As reparações de dívidas acumuladas na Alemanha, que em 1913 era a terceira maior economia do mundo, provocaram hiperinflação, empréstimos, impasses políticos, que levaram os nazistas ao poder, e à moratória. Isso mostra o quanto um endividamento excessivo acarreta resultados imprevisíveis, como a guerra civil e o despotismo que devastaram Florença depois que Eduardo III da Inglaterra recusou-se a pagar suas obrigações com os bancos da cidade-estado em 1339, e a Revolução Francesa de 1789, resultante das moratórias da coroa em 1770 e 1788.
O fracasso da maior economia do mundo em pagar sua dívida em um mundo interconectado e globalizado pode provocar uma série de consequências devastadoras que poderiam respingar em mercados de ações do Brasil a Zurique e levar o mercado de US$ 5 trilhões em empréstimos apoiados em títulos do Tesouro a um impasse. Os custos de empréstimos subiriam, o papel do dólar como moeda de reserva do mundo estaria em dúvida e os EUA e as economias mundiais correriam o risco de mergulhar em uma recessão -- e potencialmente em uma depressão.
Conversas no Senado
Os líderes de ambos os partidos no Senado estão negociando para evitar uma moratória dos EUA após a perda da autoridade para tomar empréstimos, que terá efeito em 17 de outubro, enquanto os senadores bloqueiam a legislação para evitar que isso ocorra e as conversas entre a Casa Branca e os republicanos chegam a um impasse. Legisladores democratas disseram em 12 de outubro que a falta de movimento pode ter um efeito nos mercados financeiros. Após 17 de outubro, os EUA terão US$ 30 bilhões a mais de receita entrante e começariam a deixar de honrar pagamentos em algum momento entre 22 e 31 de outubro, segundo o Departamento de Orçamento do Congresso.
Devedor em série
Em 1922, a Alemanha, que cambaleava sob o peso de 132 bilhões de marcos ouro em reparações de guerra e não tinha permissão para exportar para os mercados vitoriosos, era um devedor em série, segundo Albrecht Ritschl, professor de História Econômica na London School of Economics. Isso forçou o país a tomar empréstimos para pagar seus credores, no que Ritschl chama de esquema Ponzi.
“As reparações estiveram no coração do problema nos anos entre guerras”, disse Ritschl em uma entrevista por telefone. “A grande questão é por que alguém emprestou um centavo para a Alemanha com aquilo tudo que havia sobre ela. Devem ter suposto que as reparações acabariam sumindo”.
Enquanto uma empresa inadimplente pode deixar o negócio, ser dividida, vendida a um concorrente ou até mudar sua forma, com governos inadimplentes é diferente. A Alemanha de Weimar adiou pagamentos, interrompeu transferências, reformou a moeda e depreciou dívidas, enxugando uma série de acordos de seus credores antes de os nazistas repudiarem as obrigações em 1933.
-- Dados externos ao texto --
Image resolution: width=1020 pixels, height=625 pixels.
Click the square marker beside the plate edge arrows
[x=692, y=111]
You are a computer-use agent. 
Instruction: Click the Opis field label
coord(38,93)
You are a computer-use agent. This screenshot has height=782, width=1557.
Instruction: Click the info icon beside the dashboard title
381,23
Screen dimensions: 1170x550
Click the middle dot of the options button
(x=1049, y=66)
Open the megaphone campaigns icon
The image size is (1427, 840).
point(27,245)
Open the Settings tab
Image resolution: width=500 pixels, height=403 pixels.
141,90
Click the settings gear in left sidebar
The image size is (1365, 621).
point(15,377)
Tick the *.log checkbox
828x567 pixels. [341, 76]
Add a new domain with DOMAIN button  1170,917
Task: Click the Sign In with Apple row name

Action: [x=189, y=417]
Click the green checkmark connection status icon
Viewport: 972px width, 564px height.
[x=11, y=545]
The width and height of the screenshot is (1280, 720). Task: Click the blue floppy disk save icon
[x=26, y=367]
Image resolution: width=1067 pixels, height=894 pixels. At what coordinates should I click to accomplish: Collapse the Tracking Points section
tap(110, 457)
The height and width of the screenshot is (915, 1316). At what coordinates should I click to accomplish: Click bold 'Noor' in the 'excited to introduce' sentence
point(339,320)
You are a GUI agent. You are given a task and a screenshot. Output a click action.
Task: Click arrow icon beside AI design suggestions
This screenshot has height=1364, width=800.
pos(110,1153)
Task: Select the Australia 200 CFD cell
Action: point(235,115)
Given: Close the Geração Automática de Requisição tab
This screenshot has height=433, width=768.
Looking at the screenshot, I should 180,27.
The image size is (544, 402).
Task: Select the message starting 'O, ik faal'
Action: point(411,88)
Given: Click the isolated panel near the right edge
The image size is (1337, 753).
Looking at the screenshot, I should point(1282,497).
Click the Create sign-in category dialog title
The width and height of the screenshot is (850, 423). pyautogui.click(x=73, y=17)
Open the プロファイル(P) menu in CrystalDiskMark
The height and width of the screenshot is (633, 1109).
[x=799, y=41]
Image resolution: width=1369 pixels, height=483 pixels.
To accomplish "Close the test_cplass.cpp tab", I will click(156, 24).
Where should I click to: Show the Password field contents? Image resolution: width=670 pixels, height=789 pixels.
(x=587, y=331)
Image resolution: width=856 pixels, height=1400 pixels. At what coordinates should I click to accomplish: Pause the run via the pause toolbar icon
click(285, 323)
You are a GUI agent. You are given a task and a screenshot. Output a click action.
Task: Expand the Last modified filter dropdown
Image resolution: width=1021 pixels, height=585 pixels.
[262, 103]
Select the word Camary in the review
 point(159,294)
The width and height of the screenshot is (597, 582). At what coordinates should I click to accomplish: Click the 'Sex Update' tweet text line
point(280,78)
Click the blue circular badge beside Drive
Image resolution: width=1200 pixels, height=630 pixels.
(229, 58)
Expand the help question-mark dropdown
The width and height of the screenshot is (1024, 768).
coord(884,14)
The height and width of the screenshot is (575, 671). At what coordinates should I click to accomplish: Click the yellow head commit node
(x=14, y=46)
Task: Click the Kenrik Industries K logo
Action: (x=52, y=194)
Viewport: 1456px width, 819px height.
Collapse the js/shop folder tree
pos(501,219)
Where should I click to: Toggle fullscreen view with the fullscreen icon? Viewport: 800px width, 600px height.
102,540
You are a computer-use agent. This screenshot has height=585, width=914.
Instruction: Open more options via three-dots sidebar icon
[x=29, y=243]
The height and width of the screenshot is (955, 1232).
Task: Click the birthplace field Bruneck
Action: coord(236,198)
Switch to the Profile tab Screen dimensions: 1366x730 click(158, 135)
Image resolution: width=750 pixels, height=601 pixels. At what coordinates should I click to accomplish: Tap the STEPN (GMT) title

Os devedores em série Argentina e Grécia conservaram independência política, se não econômica. O país da América Latina não cumpriu seus compromissos cinco vezes desde 1951 e em 2001 ganhou o recorde da maior reestruturação da história, uma distinção que manteve até ser ultrapassada pela Grécia em 2012. Os detentores de títulos da dívida da Argentina ainda estão processando o país nos tribunais.
“A única situação que realmente tem paralelo com a situação dos EUA no momento é a situação dos EUA”, disse Ritschl, da LSE. “Não há realmente nenhuma dúvida sobre a solvência do Tesouro dos EUA”.